Christo, though, seems content to ignore all this. He says the oil barrels are not meant to be a comment on the UAE’s oil wealth, citing a work he made in Paris with the same material. Now, of course, that’s bullshit, and a quick look at his website demonstrates as much; he also has plans for a near identical Mastaba in Houston Texas, another oil rich region.

So why pretend the work doesn’t carry the meaning it was almost certainly meant to have? No one but Christo can answer that for sure, but it sure seems like a convenient way of avoiding the toll this project will take on people’s lives. Given the location and scope of this project, I’m not so sure its benefits will outweigh the costs.

{ 6 comments }

JASPERT November 29, 2012 at 4:45 am

On the other hand, art is the only field where you can still dream off “gross display of wealth”, without having to explain your ethic, that is to say without lying grossly the way it’s done in any other business today. Will this last piece of pure freedom also be gone soon ?

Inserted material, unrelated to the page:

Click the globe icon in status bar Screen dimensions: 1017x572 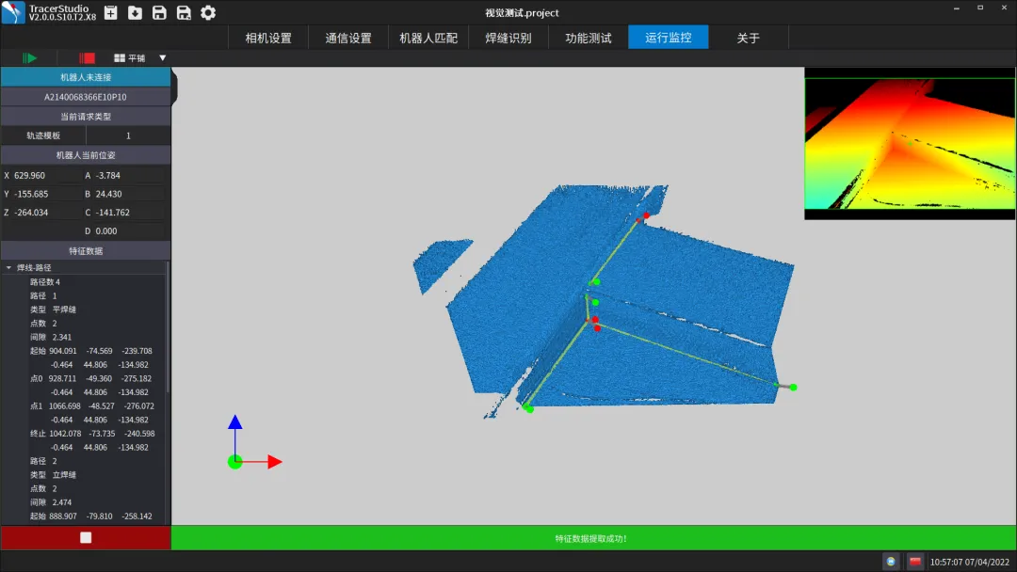pos(891,562)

Guy Forget November 30, 2012 at 9:39 am

i had commented a couple days ago but it disappeared-
the short version is that i like it, it is something. unlike most art under discussion, which is limited by expectations and presentation, in that it is obvious and variations on a theme (art) in a status quo setting (an art space). for the barrel piece, its monumentality (see how small the peeps are in the photo illustration) and uselessness and transparent engineering will necessarily evoke something in the viewer. don’t like over the river, though; enough people (who actually live there) don’t want it, it’s also in a place that is unsullied by commercialism and rich people. abu dhabi on the other hand-

Paddy Johnson December 1, 2012 at 11:05 am

Sorry about that. Every once and a while disqualified randomly deletes a comment and it’s really annoying.

In any event, I agree that the piece will likely be magnificent. It’s what the piece represents that I don’t like.

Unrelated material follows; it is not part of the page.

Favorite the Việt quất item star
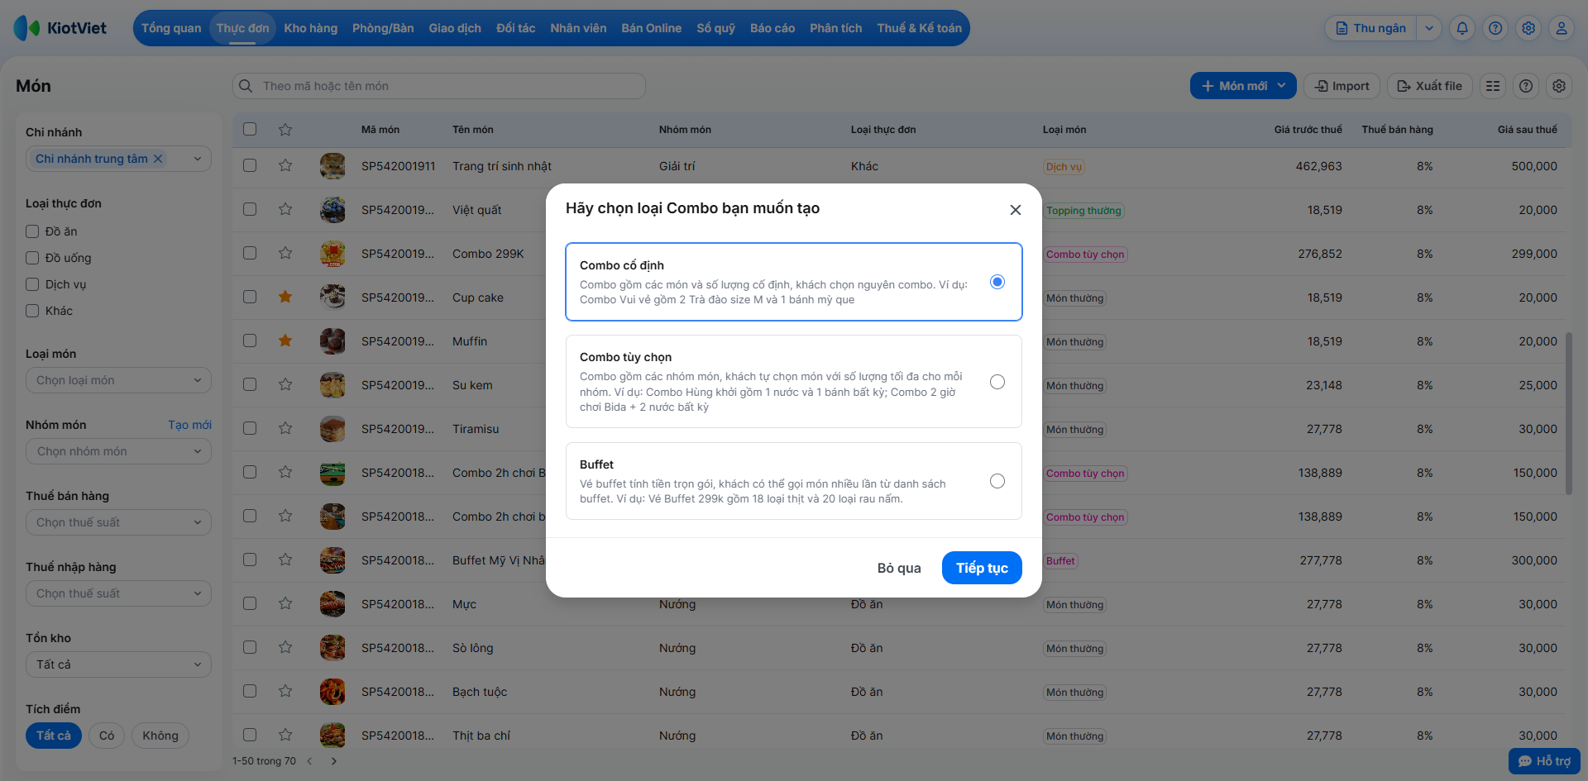1588x781 pixels. [285, 209]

Dan Taulapapa McMullin November 30, 2012 at 3:44 pm

maybe it will be the “let them eat cake” statement that might help change the government in that country, otherwise wow a monument to global warming, ew

George Carr December 29, 2012 at 3:40 pm

To an extent, I agree with the sentiment. However, I think we should also look at the fact that $340M moving from oil money to art and laborers is a win. The working conditions in the middle east are tragic, there is no doubt about that, but until things change not having any work doesn’t put food on the table for those laborers either. I would hope that Christo would have some kind of input on the working conditions as the contractor, but who knows… I would also hope that he is denying the political implications of the project until it is finished. The pyramids are visited everyday despite the entire races that were enslaved in order to build them as an expression of limitless power and immortality i.e. if Christo builds this, and the oil-shit hits the fan, the ruling class will have 18,040,000 lbs of sarcasm on their hands – and that’s another win.

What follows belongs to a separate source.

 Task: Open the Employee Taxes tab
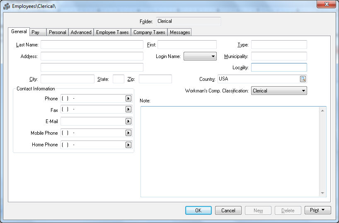pos(112,32)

Ian Reginald Bull May 8, 2013 at 9:57 am

I think Christo’s art is shit. I can’t understand all the hipe over it. I don’t get the meaning of it. I think so many current artists are just creating tricky novelties and putting them out as art. Putting alongside each other incongruent parts is not art. So Christo’s sheets over a coastline has great novelty appeal because how incongruous it is but it totally fails to be essentially art. It produces a shock and that is about it. And the way the world is swallowing this shit astounds me. What in the hell is wrong with people??